カネのかかっていない情報ってそれほど価値がないと思っている。このブログもそうだけど、事実を詳細に調べて書いたりすることなんてまったくなく、いつも適当(だからって「間違ってるぞ、おまえ!」と批判されたら、「うっせえ、ただで読ませてやってんだから文句いうなアホ!」くらいは思うのだが、けれどもオトナとしては「あ、はい」で済ませる)。「ネットの声」ってのはせいぜいその程度で、発言者の周りの人間がたのしむ(ここは重要)だけならいざしらず、それを「多数の意見の代表」のようにとらえるのは、どう考えたって間違っている。
また、「こういう意見もあるよ」のサンプルとして採り上げるのであれば、どういう基準で採り上げたのかが問題になるわけで、そりゃ世のなか探せば「奇を衒う意見」なんて山ほど見つかるし、ネットでは目立ちたがり屋が多いためにその傾向も強いだろう。
一方、テレビ、ラジオ、新聞なんていうのは、建前上、取材して裏付けをしてから報道しているのであって、もちろん個々のメディアの編集方針や取材レベルの高低なんかもあるだろうけれど、いちおう商売だからねえ。裏付けもなしに憶測を述べるだけの「ツイート」とはわけが違うでしょ。
こう書くと、ツイッターのヘビーユーザーなら、「いや、ツイッターには専門家のアカウントだってある! 正しい情報はツイッターにこそある!」みたいなことを言う人もいるんだろうが、僕は「あ、そうですか」くらいにしか思わないや。事実をただ伝えるという原始的な利用法ならともかく、意見を述べるのには適していない「140字制限」という枠組みに順応しようとする姿勢って、結局は自分の商売の広報部門の努力にしか見えない。承認欲求を得たいだけのアマチュアとは違うんだから、ほんとうに伝えたいことがあるのなら、連続ツイートなんかを利用しないでしょ? 学者が論文のパラグラフをすべて140字以内に制限する? 作家が一文をすべて140字以内に収める? 僕からすると、言いたいことをみんな川柳にしてしゃべっているみたいで、マジメな話題であればあるほど見ていて恥ずかしい。
十年ほど経って、ツイッターが誰も使っていない状況になっても熱心にツイートしている専門家があったら、僕もマジメにとらえるけど、たいていの専門家たちは、ただ、いま盛り上がっているからツイッターを利用しているだけでしょ。違うツールが流行ったら、みんなそっちに大量移入しておしまいですよ。

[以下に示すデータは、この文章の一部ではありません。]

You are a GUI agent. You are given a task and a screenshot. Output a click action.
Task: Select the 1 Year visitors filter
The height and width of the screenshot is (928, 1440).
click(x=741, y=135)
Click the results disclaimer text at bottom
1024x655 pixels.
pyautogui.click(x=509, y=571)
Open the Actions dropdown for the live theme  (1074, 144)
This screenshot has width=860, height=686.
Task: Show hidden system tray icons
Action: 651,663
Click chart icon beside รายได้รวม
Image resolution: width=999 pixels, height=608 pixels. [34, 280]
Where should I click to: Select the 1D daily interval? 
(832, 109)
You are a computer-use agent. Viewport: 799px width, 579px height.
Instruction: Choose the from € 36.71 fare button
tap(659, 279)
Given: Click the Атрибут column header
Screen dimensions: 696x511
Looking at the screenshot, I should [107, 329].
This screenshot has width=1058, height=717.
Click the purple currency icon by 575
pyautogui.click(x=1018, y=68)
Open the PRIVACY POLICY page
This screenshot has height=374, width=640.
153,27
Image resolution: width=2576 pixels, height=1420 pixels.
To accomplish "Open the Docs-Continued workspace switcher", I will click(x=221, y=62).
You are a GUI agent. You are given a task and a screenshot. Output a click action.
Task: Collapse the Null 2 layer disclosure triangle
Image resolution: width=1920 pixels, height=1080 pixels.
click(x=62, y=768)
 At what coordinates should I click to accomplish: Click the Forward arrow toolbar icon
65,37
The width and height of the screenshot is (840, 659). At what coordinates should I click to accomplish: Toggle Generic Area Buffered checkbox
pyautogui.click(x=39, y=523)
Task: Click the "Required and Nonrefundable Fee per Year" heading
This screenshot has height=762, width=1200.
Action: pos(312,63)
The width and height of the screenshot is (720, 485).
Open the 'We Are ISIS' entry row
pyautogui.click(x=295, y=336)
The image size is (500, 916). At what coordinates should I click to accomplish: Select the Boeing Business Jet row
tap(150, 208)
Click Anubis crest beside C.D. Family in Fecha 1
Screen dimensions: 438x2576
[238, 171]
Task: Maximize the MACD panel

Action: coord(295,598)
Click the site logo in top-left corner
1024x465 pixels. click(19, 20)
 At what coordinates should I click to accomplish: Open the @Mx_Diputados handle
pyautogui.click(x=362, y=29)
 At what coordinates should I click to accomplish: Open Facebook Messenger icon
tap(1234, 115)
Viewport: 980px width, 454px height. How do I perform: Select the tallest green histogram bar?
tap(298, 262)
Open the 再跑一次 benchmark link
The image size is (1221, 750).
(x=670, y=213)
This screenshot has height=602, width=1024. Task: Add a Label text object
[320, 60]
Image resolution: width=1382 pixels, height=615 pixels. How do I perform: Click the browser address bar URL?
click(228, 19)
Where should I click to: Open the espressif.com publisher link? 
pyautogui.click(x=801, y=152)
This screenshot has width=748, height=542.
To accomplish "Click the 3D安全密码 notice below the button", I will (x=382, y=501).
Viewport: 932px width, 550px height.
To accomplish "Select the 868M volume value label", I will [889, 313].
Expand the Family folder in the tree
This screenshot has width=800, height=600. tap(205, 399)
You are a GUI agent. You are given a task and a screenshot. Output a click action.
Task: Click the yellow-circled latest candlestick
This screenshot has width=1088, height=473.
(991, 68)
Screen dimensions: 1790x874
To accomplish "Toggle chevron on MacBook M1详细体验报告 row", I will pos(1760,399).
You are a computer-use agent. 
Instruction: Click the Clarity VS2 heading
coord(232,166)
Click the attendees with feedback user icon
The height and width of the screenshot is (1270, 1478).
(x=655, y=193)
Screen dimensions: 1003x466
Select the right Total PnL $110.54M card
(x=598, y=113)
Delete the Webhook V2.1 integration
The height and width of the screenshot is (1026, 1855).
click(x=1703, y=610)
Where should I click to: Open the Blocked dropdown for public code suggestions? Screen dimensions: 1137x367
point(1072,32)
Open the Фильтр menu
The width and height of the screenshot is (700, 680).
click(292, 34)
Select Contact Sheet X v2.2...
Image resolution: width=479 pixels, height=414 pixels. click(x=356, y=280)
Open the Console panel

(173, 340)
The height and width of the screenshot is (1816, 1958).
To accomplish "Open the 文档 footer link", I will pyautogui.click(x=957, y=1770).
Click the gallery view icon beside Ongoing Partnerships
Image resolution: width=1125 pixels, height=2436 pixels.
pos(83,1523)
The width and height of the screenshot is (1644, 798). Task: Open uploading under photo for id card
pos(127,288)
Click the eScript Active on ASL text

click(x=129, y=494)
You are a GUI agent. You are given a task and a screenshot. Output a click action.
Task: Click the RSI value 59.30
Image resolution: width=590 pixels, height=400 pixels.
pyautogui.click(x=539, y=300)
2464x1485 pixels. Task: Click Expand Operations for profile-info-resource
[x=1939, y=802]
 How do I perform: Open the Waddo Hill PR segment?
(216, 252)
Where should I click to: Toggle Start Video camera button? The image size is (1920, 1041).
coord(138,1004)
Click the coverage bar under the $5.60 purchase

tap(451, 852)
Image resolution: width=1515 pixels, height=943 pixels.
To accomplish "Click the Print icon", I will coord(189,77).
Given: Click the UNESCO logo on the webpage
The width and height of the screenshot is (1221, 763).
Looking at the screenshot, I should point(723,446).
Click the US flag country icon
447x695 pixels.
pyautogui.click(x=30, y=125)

とまあ、そんなふわふわした情報を、放送分野のどまんなかにいる人間(「元」とはいえアナウンサー)がうっかり言及するなんて、なんてシロウトみたいなんだ!と腹が立ったわけだ。
その人、今回だけでなく、そういうのがわりと多くて聴くたびに気になっていたんだけど、自分ではまったく気づいていなくて、どころか、「ちょっと情報に早くアクセスしているわたしってすごい」くらいに思っているんじゃなかろうか。うーん、これまただいぶつらい。